Hoje comemoramos o dia de uma importante classe trabalhadora do país: tratam-se dos garís e dos faxineiros, ou seja, aqueles que cuidam da limpeza pública e privada. Podemos falar que o trabalho desses profissionais é de vital importância, pois, sem eles, teríamos o acúmulo de lixo na cidade o que nos levaria a uma maior vulnerábilidade a ação de doenças.
Nesse dia é importante nos lembrar da falta de consciência da maioria de nosso povo, que parece achar que o garí ou o faxineiro está ali para limpar o lixo e, portanto, saem por aí jogando suas sobras para todos os cantos.

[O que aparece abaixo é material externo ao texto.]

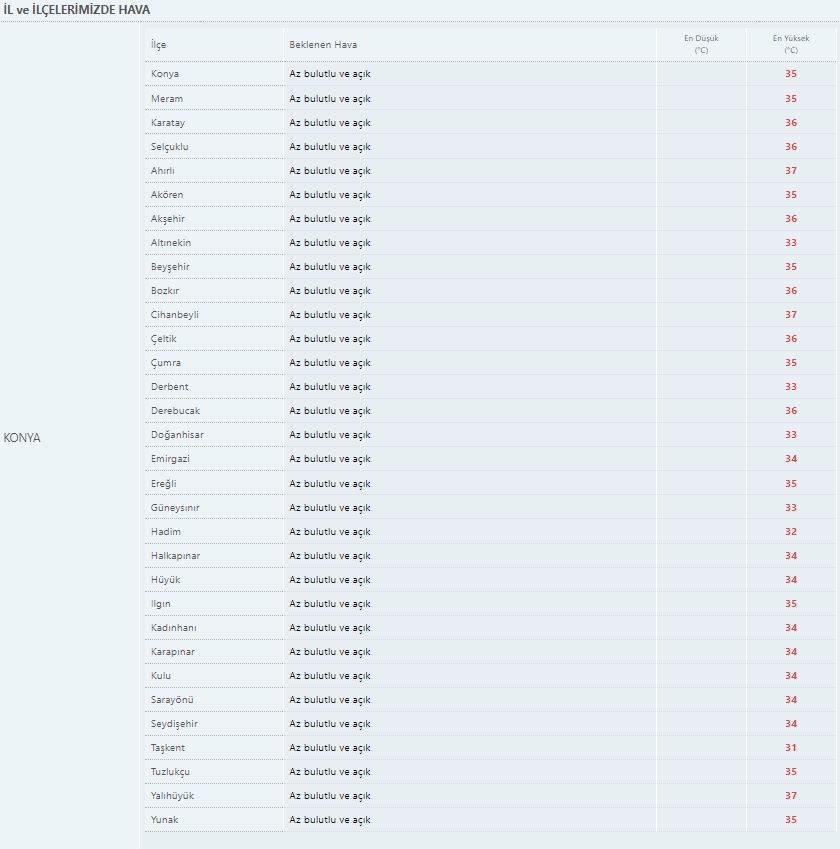The width and height of the screenshot is (840, 849).
Task: Click the İL ve İLÇELERİMİZDE HAVA heading
Action: [x=78, y=9]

Se você faz isso meu caro(a) está enganado(a) pois o trabalho de recolher o lixo está atrelado a prevenção; ou seja, o gari não tem que limpar, especificamente, o seu lixo e sim os resíduos que ficam pelas ruas. É graças a esse pensamento, que doenças como, por exemplo, a dengue se prolifera pela cidade.
Infelizmente, esse profissional que cuida, diretamente, da limpeza e indiretamente, da nossa saúde é muito pouco valorizado em nosso país. Em novembro de 1994, Fernando Braga, estudante de Psicologia da USP, vestiu o uniforme de gari e, como parte de um estágio, acompanhou a rotina dos garis da Cidade Universitária trabalhando com eles.
Segundo Fernando, que limpava um andar de um dos prédios da faculdade, as pessoas passavam por ele e eram incapazes de dar bom dia. O preconceito social foi tão grande, que foi capaz de tirar o estudante do campo de visão dos outros.
A péssima experiência acabou virando livro editado pela Editora Globo. Se você é daqueles que despreza aqueles que estão abaixo de você na classe econômica, leia esse texto e pense em como está tratando aqueles que não tiveram a mesma sorte que você profissionalmente falando.